TRECHO SELECIONADO:

◆ ◆ ◆

Como almocei todos os dias no restaurante do trabalho - por motivos de: não ter um carro, nem capital suficiente para frequentar um legítimo restaurante vegano - fiquei à mercê do estoque e da imaginação da nutricionista da firma. Ao longo da semana, pedi somente a opção “dieta”, porque era mais nutritiva – tem até arroz integral- e vinha mais opções de mistura. Sim, comi demais.
Comi tanto que até me senti enjoada.
E esse era o momento de experimentar comidinhas novas. Algumas, até gostei; por exemplo, a abóbora e a prima dela, a abobrinha. Já a berinjela... paguei meus pecados levando isso para o meu estômago. Mas, acredito que a pior parte mesmo foi tirar a foto dos pratos.
Sério, por mais que eu seja muito “cara de pau”(reconheço), tirar o celular do bolso e clicar a refeição do dia, como uma vlogueira – aliás, têm o meu máximo respeito demais dessa semana- foi torturante. Que vergonha, que vontade de cavar um buraco e esconder meu rosto lá e só desenterrar no final da semana.
Para finalizar o dia, só afirmo que: não passei fome. Como eu comia a cada três horas - meu relógio biológico apitava- não sentia uma vontade avassaladora de me alimentar. Nem tive fraqueza. Comia mesmo: santa marmita com frutas e snaks que não me deixou na mão! Planejamento é t-u-d-o, não?
Dia 2
Pensei: “se sobrevivi ao 1º dia, o segundo será tranquilo”. E realmente foi. Segui a rotina do dia anterior. A diferença, que comecei a notar já na segunda-feira à noite, foi o sentimento de leveza. Passei a perceber uma sensação de desinchaço muito grande. Na barriga, nos braços... Meu rosto que o diga: até ele foi afetado. Minhas espinhas diminuíram e os cravinhos também. Não tanto, mas era possível notar algo de singular.
Acreditei que meu corpo pediria leite, manteiga, queijo... Mas, não. Tanto no trabalho, com várias matérias para produzir, quanto na faculdade, com apresentação de texto no dia seguinte, não recorri a comida para sanar a ansiedade nem o stress.

◆ ◆ ◆

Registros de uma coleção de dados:
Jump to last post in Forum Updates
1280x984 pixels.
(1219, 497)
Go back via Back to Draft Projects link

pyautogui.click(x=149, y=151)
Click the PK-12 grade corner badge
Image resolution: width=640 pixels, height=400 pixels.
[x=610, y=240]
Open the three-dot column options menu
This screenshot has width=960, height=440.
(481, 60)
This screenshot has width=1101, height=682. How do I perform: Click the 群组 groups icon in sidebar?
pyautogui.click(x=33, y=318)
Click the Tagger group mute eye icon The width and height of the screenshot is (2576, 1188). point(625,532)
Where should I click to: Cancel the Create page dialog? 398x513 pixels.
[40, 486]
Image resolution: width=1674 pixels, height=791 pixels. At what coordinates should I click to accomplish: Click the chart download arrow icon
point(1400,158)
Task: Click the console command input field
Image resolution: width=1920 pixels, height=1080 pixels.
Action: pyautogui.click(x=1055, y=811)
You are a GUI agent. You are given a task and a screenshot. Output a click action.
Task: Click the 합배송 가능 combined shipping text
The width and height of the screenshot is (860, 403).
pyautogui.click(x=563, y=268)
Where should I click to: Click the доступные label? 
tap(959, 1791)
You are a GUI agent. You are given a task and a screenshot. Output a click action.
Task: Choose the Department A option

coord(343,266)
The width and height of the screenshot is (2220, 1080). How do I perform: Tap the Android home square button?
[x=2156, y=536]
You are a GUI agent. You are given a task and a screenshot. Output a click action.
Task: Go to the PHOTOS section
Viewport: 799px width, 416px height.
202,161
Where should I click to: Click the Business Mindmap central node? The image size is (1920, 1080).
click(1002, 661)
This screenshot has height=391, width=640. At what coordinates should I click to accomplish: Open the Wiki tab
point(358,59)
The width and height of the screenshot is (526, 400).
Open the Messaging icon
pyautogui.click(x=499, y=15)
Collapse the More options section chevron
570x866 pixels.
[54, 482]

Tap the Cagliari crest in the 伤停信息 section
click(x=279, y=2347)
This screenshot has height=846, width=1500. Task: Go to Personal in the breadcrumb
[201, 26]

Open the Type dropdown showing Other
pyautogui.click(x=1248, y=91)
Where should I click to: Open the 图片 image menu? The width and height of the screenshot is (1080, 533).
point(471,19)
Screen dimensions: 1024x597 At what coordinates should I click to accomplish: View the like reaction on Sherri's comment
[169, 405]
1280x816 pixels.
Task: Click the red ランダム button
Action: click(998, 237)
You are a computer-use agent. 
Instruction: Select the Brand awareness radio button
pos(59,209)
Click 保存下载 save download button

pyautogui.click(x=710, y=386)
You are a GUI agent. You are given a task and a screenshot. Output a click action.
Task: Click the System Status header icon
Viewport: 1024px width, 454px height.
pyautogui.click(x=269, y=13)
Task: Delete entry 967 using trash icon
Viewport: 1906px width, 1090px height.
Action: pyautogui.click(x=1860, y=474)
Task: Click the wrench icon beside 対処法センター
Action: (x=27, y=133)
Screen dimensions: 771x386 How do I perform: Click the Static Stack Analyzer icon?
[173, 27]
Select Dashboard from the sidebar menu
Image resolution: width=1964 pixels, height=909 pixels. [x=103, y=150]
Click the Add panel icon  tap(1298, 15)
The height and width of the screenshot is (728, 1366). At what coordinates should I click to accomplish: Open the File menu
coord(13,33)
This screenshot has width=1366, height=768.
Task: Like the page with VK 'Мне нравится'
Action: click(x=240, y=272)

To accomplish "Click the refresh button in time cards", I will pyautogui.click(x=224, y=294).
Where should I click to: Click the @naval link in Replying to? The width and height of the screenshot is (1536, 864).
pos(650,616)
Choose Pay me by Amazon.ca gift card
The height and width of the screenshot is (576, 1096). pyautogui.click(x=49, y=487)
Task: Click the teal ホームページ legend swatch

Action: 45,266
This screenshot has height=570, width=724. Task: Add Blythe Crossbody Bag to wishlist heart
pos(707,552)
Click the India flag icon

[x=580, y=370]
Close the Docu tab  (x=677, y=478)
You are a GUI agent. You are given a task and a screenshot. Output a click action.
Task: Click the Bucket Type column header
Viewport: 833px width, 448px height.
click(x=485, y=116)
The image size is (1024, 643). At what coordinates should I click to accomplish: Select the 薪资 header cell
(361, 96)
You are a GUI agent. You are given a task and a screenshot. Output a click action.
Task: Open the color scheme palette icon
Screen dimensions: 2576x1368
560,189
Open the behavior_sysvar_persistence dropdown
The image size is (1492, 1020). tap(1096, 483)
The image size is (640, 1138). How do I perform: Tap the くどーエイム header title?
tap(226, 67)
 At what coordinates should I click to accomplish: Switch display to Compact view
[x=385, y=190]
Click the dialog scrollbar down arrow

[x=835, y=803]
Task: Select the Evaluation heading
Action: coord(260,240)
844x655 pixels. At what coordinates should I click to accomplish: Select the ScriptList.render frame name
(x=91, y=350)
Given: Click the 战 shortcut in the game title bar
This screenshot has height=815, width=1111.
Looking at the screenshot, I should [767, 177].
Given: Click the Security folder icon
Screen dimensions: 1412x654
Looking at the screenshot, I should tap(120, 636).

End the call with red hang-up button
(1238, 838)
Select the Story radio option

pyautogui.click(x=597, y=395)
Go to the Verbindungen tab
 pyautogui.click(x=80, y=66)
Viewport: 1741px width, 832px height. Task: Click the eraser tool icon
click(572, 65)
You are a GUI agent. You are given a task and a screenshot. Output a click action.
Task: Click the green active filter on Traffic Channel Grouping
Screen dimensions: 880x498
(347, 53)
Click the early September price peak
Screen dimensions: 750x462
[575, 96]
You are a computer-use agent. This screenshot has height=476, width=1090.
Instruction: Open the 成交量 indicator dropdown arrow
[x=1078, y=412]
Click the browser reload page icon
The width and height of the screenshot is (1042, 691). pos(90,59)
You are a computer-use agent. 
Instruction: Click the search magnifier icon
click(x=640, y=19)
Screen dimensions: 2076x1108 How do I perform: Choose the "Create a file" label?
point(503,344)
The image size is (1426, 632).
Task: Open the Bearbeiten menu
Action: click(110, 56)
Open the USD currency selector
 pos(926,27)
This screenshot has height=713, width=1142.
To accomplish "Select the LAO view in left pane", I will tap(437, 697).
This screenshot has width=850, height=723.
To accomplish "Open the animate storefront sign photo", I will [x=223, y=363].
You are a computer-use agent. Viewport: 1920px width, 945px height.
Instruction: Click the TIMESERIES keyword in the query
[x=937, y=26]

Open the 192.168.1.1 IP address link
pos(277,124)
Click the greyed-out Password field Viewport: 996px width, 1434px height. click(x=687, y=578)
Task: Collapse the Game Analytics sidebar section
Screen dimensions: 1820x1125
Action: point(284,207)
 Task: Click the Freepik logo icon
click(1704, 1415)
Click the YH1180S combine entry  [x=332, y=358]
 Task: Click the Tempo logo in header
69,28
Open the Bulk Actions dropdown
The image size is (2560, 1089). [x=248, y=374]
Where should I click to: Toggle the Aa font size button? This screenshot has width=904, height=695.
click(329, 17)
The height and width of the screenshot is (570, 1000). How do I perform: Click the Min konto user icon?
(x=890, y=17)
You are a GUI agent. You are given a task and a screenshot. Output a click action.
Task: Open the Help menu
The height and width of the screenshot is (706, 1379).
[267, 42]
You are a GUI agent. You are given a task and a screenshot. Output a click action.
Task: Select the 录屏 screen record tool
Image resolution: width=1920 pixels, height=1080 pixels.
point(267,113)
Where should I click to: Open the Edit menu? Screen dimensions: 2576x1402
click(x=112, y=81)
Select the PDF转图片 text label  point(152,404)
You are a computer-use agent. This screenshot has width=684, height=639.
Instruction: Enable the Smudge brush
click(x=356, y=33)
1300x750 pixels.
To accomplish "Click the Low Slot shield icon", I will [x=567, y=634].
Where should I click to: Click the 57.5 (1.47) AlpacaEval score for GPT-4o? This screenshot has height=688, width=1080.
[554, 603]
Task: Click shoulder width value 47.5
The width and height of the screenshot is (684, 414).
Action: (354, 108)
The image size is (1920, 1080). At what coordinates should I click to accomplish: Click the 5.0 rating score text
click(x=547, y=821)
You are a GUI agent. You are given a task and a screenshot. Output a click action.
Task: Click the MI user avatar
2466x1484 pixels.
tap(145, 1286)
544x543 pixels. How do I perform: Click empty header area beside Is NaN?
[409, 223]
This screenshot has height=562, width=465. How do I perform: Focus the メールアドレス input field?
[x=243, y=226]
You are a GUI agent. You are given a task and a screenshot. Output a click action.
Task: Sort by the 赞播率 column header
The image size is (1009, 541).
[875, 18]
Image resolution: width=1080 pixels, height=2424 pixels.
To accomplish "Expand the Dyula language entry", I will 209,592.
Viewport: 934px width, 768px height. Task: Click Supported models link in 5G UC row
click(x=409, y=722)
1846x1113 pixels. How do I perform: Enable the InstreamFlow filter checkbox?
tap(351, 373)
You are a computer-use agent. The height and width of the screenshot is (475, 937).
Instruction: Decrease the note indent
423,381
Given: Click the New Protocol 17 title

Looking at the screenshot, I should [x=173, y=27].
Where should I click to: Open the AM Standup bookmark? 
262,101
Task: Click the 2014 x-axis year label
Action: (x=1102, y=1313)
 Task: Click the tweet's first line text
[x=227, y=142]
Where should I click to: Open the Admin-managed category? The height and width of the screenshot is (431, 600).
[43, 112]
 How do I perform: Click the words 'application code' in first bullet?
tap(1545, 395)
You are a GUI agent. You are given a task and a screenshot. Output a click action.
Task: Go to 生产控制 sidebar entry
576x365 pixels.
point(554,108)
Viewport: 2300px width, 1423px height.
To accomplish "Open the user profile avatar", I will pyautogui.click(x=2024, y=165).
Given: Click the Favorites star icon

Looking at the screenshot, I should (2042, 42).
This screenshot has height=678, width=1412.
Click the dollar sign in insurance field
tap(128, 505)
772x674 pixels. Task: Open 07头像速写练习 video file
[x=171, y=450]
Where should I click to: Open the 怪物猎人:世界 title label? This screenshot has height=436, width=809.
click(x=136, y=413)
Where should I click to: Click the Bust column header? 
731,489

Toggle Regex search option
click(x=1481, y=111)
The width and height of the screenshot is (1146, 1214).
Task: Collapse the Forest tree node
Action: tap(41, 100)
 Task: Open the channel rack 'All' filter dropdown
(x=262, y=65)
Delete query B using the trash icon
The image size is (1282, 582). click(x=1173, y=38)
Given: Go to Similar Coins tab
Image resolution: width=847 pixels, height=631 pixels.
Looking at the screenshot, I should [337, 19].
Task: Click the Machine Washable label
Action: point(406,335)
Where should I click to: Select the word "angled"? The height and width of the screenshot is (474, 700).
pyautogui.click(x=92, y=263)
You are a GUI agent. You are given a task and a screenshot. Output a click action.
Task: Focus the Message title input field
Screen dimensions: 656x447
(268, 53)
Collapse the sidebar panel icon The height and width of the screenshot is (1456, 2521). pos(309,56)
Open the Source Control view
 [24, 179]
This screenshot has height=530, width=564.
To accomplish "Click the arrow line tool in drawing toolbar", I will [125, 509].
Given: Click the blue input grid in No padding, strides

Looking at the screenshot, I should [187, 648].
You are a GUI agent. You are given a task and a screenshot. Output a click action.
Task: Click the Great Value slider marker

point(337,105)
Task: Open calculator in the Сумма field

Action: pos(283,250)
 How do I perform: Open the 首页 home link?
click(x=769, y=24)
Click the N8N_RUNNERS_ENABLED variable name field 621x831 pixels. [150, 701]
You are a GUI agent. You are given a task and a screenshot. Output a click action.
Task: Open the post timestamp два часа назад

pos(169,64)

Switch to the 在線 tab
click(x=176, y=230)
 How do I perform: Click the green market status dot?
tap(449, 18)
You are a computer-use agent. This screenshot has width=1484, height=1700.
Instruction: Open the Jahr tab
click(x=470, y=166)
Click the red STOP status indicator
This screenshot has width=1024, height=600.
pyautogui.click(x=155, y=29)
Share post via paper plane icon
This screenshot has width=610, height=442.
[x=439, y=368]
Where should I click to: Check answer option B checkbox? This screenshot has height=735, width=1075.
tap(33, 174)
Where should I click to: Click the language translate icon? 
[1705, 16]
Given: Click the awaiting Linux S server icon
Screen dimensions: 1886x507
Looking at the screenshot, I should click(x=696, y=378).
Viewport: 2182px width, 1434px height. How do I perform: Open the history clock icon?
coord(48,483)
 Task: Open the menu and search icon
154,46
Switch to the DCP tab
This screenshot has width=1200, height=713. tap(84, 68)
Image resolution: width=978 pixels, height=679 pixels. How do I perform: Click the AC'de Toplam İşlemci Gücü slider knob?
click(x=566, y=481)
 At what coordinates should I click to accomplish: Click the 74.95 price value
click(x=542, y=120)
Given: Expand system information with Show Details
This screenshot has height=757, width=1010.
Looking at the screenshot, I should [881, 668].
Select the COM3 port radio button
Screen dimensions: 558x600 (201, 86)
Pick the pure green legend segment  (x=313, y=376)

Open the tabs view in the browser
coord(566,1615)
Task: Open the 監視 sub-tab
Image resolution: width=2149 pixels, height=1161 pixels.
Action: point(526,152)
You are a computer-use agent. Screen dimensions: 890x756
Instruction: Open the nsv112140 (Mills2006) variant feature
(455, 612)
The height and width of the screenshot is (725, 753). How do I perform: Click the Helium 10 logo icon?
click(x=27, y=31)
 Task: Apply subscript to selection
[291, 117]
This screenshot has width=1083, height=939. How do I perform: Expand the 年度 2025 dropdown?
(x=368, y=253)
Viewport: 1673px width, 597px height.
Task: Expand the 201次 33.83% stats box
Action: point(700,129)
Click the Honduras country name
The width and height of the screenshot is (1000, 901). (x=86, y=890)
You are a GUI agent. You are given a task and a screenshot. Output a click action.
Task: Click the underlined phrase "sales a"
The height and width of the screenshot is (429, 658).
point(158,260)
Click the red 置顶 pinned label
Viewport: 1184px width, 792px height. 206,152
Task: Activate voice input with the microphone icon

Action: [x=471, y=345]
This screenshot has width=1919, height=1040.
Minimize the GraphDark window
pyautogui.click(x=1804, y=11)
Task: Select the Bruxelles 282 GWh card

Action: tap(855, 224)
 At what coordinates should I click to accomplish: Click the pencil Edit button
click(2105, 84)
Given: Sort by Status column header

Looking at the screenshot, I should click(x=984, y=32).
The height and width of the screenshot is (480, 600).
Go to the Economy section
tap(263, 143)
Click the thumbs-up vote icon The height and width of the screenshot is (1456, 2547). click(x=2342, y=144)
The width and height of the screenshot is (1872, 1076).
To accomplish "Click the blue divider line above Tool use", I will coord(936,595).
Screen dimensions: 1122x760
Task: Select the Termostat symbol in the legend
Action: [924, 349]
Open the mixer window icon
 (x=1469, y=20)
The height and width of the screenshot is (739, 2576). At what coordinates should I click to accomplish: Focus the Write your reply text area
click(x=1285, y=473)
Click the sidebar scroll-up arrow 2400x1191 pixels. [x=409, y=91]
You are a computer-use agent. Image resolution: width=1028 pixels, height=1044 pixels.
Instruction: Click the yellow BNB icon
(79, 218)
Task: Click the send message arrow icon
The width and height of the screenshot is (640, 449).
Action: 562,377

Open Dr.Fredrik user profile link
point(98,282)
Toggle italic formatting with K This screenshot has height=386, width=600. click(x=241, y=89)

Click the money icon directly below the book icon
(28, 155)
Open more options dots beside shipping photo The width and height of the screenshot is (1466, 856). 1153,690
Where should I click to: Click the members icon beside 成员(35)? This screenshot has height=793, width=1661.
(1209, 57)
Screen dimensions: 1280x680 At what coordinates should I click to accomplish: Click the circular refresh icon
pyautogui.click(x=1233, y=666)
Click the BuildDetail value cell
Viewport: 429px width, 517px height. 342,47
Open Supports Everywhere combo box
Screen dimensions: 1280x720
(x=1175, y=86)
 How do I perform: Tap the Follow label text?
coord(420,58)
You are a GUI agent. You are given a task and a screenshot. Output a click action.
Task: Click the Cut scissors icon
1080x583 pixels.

◆ ◆ ◆

AÇÕES NECESSÁRIAS:
**A.** Duplique, sem qualquer alteração, as linhas dos registros, desde a linha que contém "Open Dr.Fredrik user profile link" até o final dos registros, incluindo as duas extremidades.
**B.** Dê continuidade ao relato sobre a alimentação da semana a partir do ponto em que ele termina.

TAREFAS RESOLVIDAS:
**A.**
Open Dr.Fredrik user profile link
point(98,282)
Toggle italic formatting with K This screenshot has height=386, width=600. click(x=241, y=89)

Click the money icon directly below the book icon
(28, 155)
Open more options dots beside shipping photo The width and height of the screenshot is (1466, 856). 1153,690
Where should I click to: Click the members icon beside 成员(35)? This screenshot has height=793, width=1661.
(1209, 57)
Screen dimensions: 1280x680 At what coordinates should I click to accomplish: Click the circular refresh icon
pyautogui.click(x=1233, y=666)
Click the BuildDetail value cell
Viewport: 429px width, 517px height. 342,47
Open Supports Everywhere combo box
Screen dimensions: 1280x720
(x=1175, y=86)
 How do I perform: Tap the Follow label text?
coord(420,58)
You are a GUI agent. You are given a task and a screenshot. Output a click action.
Task: Click the Cut scissors icon
1080x583 pixels.

**B.**
Resumo do dia: ok. E dormi com o seguinte pensamento na cabeça: não é que não estou surtando? Se pensar bem, já tinha algumas refeições veganas e não percebia: no café da manhã, comia às vezes pão de sal ou integral com geleia e uma caneca de chá preto. No almoço, seguia o cardápio da firma – e sim, tem opções, apesar de alguns legumes terem se repetido. À tarde, comia frutas, snaks ou combo banana+granola. E à noite, tapioca com alguma coisa ou pão com alguma coisa. Enfim, não passei fome.
Diferentemente de ontem, não mantive a compostura. Não mesmo. Uma correria sem fim, na firma e na faculdade, mas calma: não ingeri nenhum derivado de bichinhos.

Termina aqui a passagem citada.